Cotisations syndicales et professionnelles : ligne 29. Ce sont les cotisations au syndicat, à un cercle d’étude, ainsi que la contribution aux U.R.P.S.
Les dépenses exposées à titre bénévole au sein d’organisme syndicaux ou professionnels ne peuvent être regardées comme nécessaires, admises en déduction des revenus professionnels

Autres frais divers de gestion : ligne 30. Ce sont les caducées, les achats de blouses et de linge, les fleurs, la décoration pour le cabinet.

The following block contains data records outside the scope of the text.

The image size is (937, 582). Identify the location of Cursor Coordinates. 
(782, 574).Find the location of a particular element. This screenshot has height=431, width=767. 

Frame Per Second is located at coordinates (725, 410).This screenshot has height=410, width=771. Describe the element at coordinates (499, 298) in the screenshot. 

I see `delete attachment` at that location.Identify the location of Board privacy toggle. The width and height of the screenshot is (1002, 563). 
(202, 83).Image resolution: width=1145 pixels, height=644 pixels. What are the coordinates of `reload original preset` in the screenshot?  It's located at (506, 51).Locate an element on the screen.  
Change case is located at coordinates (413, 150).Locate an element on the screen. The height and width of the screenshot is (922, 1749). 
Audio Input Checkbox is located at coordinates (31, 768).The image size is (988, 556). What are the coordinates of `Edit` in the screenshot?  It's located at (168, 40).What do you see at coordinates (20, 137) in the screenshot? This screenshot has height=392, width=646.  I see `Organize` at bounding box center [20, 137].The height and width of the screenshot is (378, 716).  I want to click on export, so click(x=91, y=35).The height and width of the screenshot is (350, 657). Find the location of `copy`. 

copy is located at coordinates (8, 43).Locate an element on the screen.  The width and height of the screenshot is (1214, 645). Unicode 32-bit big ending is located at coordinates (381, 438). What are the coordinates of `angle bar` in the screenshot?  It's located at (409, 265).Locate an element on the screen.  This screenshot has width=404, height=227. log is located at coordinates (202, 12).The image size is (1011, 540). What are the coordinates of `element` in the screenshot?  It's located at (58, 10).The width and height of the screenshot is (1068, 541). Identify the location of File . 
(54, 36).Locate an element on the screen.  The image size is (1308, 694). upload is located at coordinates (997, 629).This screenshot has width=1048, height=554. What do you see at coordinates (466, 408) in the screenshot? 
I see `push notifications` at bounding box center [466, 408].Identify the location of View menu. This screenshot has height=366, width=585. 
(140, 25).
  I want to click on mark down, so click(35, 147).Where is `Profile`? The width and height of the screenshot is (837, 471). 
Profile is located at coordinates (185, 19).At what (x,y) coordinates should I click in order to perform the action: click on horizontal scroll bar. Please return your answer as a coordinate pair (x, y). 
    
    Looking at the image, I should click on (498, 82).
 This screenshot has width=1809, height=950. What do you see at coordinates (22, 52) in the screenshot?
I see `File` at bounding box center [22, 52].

Attention ! Les dons et versements effectués au profit d’œuvres ou d’organismes d’intérêt général ayant un caractère philanthropique, éducatif, scientifique, social, humanitaire, sportif, familial, culturel, ou concourant à la mise en valeur du patrimoine artistique, à la défense de l’environnement naturel ou à la diffusion de la culture, de la langue et des connaissances scientifiques françaises ne sont pas déductibles de vos revenus professionnels. Dans la déclaration 2042, ils ouvrent droit à une réduction d’impôt égale à 66 % du montant des sommes versées retenues dans la limite d’un plafond égal à 20 % du revenu imposable

Frais financiers : ligne 31. Ils comprennent les intérêts des prêts pour la construction, la réparation, l’amélioration et l’acquisition de divers éléments affectés à l’exploitation (locaux, matériels, outillage professionnel),les intérêts des prêts contractés pour l’acquisition d’un véhicule automobile inscrit à l’actif, ainsi que les frais de tenue de compte bancaire.
Attention ! Les frais de découvert d’un compte de trésorerie professionnel ou les intérêts d’un emprunt ne sont pas déductibles lorsqu’ils ne servent pas à financer des dépenses professionnelles.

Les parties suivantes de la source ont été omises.